A post-transcriptional regulatory switch in polypyrimidine tract-binding proteins reprograms alternative splicing in developing neurons

  1. Paul L. Boutz1,5,
  2. Peter Stoilov1,5,
  3. Qin Li2,
  4. Chia-Ho Lin1,
  5. Geetanjali Chawla2,
  6. Kristin Ostrow3,
  7. Lily Shiue4,
  8. Manuel Ares, Jr.4, and
  9. Douglas L. Black1,2,6
  1. 1 Department of Microbiology, Immunology, and Molecular Genetics, 6-762 MacDonald Research Laboratories, Los Angeles, California 90095, USA;
  2. 2 Howard Hughes Medical Institute, 6-762 MacDonald Research Laboratories, Los Angeles, California 90095, USA;
  3. 3 Department of Medicine, University of California at San Francisco, San Francisco, California 94143, USA;
  4. 4 Sinsheimer Laboratories, Department of Molecular, Cell and Developmental Biology, University of California at Santa Cruz, Santa Cruz, California 95064, USA
  1. 5 These authors contributed equally to this work.

Abstract

Many metazoan gene transcripts exhibit neuron-specific splicing patterns, but the developmental control of these splicing events is poorly understood. We show that the splicing of a large group of exons is reprogrammed during neuronal development by a switch in expression between two highly similar polypyrimidine tract-binding proteins, PTB and nPTB (neural PTB). PTB is a well-studied regulator of alternative splicing, but nPTB is a closely related paralog whose functional relationship to PTB is unknown. In the brain, nPTB protein is specifically expressed in post-mitotic neurons, whereas PTB is restricted to neuronal precursor cells (NPC), glia, and other nonneuronal cells. Interestingly, nPTB mRNA transcripts are found in NPCs and other nonneuronal cells, but in these cells nPTB protein expression is repressed. This repression is due in part to PTB-induced alternative splicing of nPTB mRNA, leading to nonsense-mediated decay (NMD). However, we find that even properly spliced mRNA fails to express nPTB protein when PTB is present, indicating contributions from additional post-transcriptional mechanisms.

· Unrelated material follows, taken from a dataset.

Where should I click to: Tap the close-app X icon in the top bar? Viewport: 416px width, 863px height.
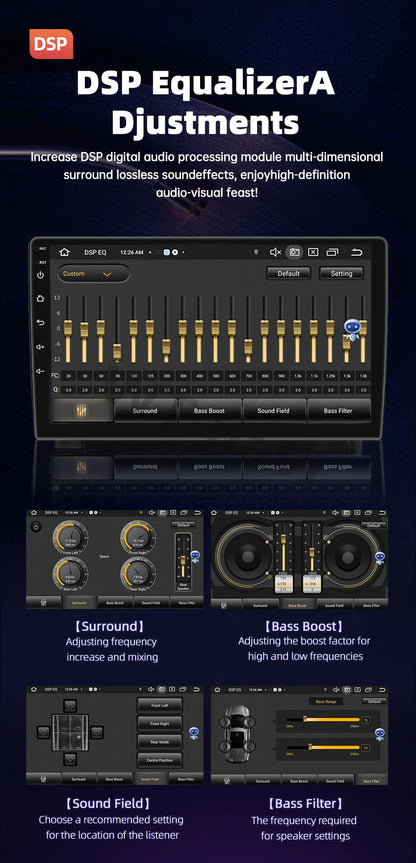(x=313, y=252)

The PTB-controlled repression of nPTB results in a mutually exclusive pattern of expression in the brain, where the loss of PTB in maturing neurons allows the synthesis of nPTB in these cells. To examine the consequences of this switch, we used splicing-sensitive microarrays to identify different sets of exons regulated by PTB, nPTB, or both proteins. During neuronal differentiation, the splicing of these exon sets is altered as predicted from the observed changes in PTB and nPTB expression. These data show that the post-transcriptional switch from PTB to nPTB controls a widespread alternative splicing program during neuronal development.